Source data
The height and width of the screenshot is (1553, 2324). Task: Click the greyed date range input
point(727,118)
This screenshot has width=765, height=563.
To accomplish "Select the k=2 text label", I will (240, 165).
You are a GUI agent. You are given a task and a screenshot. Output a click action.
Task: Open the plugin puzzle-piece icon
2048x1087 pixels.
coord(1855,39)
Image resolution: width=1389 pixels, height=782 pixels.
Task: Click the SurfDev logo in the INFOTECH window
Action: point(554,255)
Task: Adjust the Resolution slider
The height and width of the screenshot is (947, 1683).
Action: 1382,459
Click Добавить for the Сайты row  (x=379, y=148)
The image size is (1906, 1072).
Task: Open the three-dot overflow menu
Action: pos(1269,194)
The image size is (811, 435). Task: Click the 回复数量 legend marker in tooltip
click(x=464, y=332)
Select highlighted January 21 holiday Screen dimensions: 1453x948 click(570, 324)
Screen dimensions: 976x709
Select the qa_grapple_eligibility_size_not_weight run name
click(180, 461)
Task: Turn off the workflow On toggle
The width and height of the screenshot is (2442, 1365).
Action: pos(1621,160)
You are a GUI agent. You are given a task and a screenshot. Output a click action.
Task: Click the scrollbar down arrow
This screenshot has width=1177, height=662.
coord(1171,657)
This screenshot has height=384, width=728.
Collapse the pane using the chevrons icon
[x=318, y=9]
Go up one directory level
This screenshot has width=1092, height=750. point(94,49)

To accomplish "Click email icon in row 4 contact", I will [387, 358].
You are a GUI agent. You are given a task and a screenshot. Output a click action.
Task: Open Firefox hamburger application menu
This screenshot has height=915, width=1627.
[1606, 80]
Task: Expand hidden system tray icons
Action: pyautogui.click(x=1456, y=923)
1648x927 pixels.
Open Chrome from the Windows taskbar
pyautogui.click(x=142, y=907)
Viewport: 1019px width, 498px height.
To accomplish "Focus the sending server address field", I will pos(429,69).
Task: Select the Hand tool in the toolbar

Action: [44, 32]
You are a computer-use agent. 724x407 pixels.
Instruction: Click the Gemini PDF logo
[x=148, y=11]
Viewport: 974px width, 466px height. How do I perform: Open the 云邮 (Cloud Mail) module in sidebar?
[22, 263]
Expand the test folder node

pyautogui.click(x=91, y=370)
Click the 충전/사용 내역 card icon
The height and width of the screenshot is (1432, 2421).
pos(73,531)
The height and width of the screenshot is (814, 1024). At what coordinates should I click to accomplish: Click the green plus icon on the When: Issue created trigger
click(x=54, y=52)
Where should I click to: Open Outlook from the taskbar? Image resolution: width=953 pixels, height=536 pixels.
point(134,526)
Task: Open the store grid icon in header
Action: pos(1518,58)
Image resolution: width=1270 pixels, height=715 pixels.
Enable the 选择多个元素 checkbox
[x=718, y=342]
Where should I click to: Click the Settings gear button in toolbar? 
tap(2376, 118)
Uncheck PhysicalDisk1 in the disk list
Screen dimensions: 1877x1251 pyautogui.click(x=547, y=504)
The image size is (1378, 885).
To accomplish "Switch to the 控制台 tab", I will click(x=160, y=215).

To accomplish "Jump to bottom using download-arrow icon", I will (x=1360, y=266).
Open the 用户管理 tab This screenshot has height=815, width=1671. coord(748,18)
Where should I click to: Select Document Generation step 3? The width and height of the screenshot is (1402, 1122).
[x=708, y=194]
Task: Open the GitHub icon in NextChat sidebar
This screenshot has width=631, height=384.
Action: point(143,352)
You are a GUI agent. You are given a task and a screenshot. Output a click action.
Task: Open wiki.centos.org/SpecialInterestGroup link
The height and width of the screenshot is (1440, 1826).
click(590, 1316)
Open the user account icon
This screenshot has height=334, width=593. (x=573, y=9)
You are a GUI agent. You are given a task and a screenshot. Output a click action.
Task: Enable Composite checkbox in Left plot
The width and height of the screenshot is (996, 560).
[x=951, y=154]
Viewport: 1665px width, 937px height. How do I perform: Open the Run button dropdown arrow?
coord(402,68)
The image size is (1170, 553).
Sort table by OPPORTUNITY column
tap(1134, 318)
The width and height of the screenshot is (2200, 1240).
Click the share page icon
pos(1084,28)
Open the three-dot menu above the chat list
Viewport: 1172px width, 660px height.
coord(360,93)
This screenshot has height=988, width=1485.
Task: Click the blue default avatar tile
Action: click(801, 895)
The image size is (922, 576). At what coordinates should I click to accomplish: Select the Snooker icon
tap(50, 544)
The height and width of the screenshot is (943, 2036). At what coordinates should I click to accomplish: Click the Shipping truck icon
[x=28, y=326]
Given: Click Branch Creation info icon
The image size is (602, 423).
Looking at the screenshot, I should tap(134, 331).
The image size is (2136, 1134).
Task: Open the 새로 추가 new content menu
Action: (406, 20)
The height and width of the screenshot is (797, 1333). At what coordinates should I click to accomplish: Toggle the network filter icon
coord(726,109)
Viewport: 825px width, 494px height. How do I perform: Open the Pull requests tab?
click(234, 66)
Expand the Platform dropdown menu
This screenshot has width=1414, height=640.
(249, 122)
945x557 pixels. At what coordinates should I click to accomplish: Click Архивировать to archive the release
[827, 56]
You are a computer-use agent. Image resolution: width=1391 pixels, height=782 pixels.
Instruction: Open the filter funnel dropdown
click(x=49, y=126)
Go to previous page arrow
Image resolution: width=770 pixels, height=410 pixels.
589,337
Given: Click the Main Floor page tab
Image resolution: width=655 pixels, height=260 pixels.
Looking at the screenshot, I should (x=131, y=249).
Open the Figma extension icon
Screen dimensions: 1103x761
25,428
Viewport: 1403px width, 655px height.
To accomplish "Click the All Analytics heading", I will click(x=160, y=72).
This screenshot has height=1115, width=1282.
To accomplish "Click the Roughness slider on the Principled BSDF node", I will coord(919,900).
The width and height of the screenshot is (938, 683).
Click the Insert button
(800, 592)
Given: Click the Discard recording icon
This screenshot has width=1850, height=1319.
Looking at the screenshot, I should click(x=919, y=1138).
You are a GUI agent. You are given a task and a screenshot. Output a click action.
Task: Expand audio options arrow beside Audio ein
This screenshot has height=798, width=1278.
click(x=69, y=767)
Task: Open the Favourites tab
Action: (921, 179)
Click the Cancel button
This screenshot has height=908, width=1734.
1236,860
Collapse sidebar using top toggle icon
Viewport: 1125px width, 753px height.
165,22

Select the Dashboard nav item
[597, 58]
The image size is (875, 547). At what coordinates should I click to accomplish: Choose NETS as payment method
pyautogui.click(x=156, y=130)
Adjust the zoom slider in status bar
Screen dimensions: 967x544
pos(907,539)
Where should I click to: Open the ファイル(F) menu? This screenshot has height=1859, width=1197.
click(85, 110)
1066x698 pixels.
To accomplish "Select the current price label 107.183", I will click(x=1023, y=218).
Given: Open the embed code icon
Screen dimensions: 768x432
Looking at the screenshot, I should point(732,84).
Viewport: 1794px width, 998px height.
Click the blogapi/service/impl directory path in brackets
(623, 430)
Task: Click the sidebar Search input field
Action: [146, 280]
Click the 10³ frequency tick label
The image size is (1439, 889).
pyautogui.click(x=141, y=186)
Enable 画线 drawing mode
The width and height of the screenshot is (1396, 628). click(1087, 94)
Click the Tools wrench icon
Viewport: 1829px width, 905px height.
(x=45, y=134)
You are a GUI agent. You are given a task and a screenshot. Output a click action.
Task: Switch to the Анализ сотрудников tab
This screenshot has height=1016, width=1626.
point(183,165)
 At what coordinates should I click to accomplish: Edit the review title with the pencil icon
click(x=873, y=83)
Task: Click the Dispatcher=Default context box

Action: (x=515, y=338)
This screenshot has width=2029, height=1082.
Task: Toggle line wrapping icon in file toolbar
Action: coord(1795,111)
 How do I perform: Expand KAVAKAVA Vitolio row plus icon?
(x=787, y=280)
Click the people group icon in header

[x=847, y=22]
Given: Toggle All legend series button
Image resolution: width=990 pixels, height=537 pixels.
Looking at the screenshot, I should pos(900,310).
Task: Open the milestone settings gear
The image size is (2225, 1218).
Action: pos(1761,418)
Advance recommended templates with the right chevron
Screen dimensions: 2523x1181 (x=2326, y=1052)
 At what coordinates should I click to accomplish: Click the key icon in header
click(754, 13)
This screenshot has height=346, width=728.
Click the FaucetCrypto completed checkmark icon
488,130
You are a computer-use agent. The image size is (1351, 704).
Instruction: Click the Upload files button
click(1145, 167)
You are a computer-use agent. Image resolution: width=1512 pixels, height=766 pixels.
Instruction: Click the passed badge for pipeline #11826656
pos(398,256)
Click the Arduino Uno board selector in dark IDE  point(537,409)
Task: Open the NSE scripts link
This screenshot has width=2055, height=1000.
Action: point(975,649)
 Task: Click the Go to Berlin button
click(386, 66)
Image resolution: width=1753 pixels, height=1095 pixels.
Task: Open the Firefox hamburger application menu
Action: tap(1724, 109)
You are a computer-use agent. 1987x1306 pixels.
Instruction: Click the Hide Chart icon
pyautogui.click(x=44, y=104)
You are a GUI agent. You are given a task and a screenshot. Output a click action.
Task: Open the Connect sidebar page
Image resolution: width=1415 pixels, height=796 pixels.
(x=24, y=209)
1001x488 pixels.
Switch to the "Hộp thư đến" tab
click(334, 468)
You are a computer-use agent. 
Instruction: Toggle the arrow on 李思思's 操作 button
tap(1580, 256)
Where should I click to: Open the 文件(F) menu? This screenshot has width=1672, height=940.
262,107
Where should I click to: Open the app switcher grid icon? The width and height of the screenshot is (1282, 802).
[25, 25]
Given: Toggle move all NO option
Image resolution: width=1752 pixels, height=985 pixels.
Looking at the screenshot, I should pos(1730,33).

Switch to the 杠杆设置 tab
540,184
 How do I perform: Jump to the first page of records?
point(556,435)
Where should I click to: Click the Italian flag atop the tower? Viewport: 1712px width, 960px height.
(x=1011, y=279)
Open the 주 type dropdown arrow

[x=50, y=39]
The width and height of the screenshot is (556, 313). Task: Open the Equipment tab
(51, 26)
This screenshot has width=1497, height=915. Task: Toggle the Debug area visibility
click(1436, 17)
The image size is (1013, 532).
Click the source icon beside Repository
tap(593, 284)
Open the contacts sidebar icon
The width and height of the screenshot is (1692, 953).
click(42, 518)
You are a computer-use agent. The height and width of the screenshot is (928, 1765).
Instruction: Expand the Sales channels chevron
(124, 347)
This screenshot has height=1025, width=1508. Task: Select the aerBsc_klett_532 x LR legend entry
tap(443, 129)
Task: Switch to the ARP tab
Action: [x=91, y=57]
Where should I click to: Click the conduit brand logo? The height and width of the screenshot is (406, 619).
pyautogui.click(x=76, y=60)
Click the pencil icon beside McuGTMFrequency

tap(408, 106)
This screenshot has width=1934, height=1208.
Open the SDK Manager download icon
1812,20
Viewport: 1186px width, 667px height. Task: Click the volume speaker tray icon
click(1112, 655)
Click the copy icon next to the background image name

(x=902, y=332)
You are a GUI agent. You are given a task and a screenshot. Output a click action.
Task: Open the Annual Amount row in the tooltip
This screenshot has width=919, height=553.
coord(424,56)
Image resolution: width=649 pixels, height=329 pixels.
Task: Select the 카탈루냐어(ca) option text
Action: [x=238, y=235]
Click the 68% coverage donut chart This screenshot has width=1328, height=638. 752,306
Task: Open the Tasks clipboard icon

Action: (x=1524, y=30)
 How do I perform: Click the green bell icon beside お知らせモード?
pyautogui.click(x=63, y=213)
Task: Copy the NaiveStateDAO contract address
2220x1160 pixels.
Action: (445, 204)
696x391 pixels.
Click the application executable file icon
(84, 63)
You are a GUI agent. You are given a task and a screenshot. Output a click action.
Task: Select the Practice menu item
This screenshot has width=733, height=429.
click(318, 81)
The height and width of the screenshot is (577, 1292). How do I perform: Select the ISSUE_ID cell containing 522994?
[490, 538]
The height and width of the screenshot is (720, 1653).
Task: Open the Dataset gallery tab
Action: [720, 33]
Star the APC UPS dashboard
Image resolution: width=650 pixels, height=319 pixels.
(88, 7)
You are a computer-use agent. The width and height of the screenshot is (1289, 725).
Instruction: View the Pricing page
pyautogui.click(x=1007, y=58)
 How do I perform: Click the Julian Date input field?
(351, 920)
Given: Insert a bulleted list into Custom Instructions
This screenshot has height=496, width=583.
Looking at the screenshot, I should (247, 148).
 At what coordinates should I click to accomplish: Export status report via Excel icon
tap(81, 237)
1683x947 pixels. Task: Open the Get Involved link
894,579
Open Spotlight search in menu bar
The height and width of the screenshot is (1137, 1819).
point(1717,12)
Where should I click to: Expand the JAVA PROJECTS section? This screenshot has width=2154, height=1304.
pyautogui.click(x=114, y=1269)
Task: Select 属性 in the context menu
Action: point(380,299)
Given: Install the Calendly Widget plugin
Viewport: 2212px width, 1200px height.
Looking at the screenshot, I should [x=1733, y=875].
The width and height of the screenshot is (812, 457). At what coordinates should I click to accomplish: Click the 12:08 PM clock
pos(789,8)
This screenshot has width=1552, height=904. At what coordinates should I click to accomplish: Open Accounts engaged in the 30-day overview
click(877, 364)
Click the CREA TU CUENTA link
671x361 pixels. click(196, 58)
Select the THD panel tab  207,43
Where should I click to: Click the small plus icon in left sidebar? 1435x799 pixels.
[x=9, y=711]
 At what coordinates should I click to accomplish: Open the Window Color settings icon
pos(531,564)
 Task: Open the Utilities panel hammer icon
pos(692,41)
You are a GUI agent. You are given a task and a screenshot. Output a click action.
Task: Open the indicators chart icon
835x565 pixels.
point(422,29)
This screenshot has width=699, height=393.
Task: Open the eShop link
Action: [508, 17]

- **EXERCISE DIRECTIONS**: Reproduce only the lines above spanning from the line containing "Click the 10³ frequency tick label" through the line containing "Task: Open the NSE scripts link", word for word.

- **EXERCISE OUTPUT**:
Click the 10³ frequency tick label
The image size is (1439, 889).
pyautogui.click(x=141, y=186)
Enable 画线 drawing mode
The width and height of the screenshot is (1396, 628). click(1087, 94)
Click the Tools wrench icon
Viewport: 1829px width, 905px height.
(x=45, y=134)
You are a GUI agent. You are given a task and a screenshot. Output a click action.
Task: Switch to the Анализ сотрудников tab
This screenshot has height=1016, width=1626.
point(183,165)
 At what coordinates should I click to accomplish: Edit the review title with the pencil icon
click(x=873, y=83)
Task: Click the Dispatcher=Default context box

Action: (x=515, y=338)
This screenshot has width=2029, height=1082.
Task: Toggle line wrapping icon in file toolbar
Action: coord(1795,111)
 How do I perform: Expand KAVAKAVA Vitolio row plus icon?
(x=787, y=280)
Click the people group icon in header

[x=847, y=22]
Given: Toggle All legend series button
Image resolution: width=990 pixels, height=537 pixels.
Looking at the screenshot, I should pos(900,310).
Task: Open the milestone settings gear
The image size is (2225, 1218).
Action: pos(1761,418)
Advance recommended templates with the right chevron
Screen dimensions: 2523x1181 (x=2326, y=1052)
 At what coordinates should I click to accomplish: Click the key icon in header
click(754, 13)
This screenshot has height=346, width=728.
Click the FaucetCrypto completed checkmark icon
488,130
You are a computer-use agent. The image size is (1351, 704).
Instruction: Click the Upload files button
click(1145, 167)
You are a computer-use agent. Image resolution: width=1512 pixels, height=766 pixels.
Instruction: Click the passed badge for pipeline #11826656
pos(398,256)
Click the Arduino Uno board selector in dark IDE  point(537,409)
Task: Open the NSE scripts link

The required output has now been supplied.